Hackers take control of Facebook accounts posting sexually explicit images and fraud charges

SANFORD, N.C. (WTVD) -- Facebook hackers are getting access to accounts, racking up fraudulent charges, and even posting sexually explicit images.

You may think your social media accounts are protected, but ABC11 viewers continue to reach out that their Facebook accounts have been hacked and they can't get access to the accounts.

"I have thought about that just about every day since it happened and there's nothing that I can think of that really made me think that I had done anything to let my identity be exposed to someone," Morgan Billings said.

Billings says she doesn't remember clicking on any suspicious links, responding to messages from people they don't know, or adding a new friend on her account but out of the blue, it was hacked. She got a notice from Facebook that stated her account was "disabled because of explicit material that was posted."

"I had no clue what it was, and the reasoning that they gave me was that it was child sexual exploitation," she said.

Billings is a social worker in Sanford who works with children. She says she can't see what was posted on her page but is afraid it could hurt her standing in the community, but the hackers didn't stop there.

"The next day I wake up to a notification from PayPal that I was charged $250 from Facebook," Billings said.

Billings was able to get the PayPal charge reversed however, she says Facebook still hasn't responded to multiple emails. She says she still doesn't have access to her Facebook page which means more than a decade of memories are gone.

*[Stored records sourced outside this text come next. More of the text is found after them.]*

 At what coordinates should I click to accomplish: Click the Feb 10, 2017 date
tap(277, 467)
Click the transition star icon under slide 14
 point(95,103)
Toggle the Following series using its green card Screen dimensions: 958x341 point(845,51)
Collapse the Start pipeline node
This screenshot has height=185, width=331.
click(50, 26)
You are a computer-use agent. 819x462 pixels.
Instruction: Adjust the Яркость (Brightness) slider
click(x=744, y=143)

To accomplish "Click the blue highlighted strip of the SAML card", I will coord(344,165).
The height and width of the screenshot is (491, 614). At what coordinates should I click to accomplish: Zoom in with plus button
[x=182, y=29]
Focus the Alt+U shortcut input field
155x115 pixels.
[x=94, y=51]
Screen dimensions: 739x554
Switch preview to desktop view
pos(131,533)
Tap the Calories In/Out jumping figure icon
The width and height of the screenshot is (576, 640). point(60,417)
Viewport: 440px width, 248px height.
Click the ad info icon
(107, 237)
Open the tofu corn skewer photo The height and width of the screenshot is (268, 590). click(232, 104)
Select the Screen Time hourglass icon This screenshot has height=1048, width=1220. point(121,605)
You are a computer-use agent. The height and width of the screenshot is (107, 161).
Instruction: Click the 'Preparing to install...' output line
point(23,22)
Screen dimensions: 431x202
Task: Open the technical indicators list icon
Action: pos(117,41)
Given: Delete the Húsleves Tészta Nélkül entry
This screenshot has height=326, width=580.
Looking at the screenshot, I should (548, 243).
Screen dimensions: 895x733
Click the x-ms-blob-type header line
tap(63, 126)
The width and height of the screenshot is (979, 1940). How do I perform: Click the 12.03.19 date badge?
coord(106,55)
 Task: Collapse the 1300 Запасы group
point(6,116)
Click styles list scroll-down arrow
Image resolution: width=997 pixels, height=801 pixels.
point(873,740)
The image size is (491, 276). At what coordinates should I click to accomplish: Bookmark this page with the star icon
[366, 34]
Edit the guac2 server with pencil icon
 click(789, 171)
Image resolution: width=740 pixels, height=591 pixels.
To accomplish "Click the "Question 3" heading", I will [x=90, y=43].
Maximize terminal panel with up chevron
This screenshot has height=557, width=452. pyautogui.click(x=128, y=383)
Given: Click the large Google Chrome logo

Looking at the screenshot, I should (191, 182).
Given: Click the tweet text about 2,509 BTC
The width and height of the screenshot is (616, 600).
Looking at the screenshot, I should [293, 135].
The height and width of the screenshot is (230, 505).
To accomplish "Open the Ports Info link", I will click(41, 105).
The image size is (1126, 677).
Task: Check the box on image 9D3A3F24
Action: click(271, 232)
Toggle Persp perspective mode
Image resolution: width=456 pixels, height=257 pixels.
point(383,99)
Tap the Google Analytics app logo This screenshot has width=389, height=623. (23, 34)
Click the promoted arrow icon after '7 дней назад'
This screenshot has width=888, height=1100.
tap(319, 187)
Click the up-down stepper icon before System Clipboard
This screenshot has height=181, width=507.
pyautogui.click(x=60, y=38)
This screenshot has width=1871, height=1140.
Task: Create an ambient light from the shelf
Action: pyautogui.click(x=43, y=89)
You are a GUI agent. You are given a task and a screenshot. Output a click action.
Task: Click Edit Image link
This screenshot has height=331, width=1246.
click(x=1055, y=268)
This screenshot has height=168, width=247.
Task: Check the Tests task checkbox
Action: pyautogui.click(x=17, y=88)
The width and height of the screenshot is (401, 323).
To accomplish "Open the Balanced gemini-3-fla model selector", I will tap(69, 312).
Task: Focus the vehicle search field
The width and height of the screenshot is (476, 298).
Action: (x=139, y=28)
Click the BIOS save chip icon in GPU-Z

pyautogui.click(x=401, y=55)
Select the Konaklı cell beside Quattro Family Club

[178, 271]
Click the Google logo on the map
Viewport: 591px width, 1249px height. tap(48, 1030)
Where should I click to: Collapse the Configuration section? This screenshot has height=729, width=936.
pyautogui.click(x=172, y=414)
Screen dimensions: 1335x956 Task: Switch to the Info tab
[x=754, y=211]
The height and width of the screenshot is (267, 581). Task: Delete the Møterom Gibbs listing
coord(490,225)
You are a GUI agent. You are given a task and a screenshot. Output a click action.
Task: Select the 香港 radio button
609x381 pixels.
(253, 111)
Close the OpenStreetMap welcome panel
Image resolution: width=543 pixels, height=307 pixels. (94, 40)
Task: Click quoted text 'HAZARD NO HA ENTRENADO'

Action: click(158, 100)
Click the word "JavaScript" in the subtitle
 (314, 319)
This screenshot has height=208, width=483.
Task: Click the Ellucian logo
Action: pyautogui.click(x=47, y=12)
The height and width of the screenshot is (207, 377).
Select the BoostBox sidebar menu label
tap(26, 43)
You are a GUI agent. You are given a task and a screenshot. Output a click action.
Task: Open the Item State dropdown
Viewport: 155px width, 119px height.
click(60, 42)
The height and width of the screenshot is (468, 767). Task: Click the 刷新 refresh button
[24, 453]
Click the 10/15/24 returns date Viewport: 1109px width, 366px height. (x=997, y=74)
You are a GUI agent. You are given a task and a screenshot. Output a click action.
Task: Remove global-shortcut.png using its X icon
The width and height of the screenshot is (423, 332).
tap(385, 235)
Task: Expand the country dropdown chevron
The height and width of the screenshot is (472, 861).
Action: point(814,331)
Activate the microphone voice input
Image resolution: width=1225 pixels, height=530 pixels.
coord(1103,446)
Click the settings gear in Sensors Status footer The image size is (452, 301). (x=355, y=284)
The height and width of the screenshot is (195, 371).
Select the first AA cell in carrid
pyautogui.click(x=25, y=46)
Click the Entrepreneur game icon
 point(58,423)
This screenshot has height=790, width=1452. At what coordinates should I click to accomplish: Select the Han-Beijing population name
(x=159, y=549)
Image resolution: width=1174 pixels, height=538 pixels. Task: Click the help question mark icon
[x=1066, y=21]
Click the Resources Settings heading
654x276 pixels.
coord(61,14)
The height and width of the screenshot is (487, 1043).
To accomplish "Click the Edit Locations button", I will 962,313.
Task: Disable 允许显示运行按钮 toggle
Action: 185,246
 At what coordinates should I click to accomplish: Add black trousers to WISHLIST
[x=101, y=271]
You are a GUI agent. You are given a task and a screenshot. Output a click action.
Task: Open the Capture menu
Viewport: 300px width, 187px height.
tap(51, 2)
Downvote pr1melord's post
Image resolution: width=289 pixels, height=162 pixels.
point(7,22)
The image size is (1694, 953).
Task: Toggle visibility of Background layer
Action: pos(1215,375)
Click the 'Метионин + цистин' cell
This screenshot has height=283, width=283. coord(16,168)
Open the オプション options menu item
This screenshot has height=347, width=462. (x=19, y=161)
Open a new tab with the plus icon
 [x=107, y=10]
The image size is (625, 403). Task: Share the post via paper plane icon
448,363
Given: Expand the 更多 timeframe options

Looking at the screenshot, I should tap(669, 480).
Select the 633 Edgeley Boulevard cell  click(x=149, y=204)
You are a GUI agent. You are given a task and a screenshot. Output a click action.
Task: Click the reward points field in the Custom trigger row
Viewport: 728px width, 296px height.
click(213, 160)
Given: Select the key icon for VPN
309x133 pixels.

"Conversations with people that have died that I'm never going to have access to again. There's pictures of my kids that are on Facebook that I'm never gonna have again," Billings adds

This is the same story for Kimberly McMillian of Clayton. She says her trouble started when the email and phone number attached to her account changed. The Wake County Sherriff's employee says she constantly changes her password, but even still, hackers got access. She set up a new account, but a couple of weeks later the hackers were inside that profile as well and threatening her family members.

"They contacted my sister. My sister was telling them, you know, why are you doing this too, you know, why are you hacking? And they told her I can hack yours. I'll give her back her page and I'll hack yours so, you know, it, that doesn't make sense to me why they're doing it, but they're out there." McMillian said.

McMillian says she also reached out to Facebook and reported the hack.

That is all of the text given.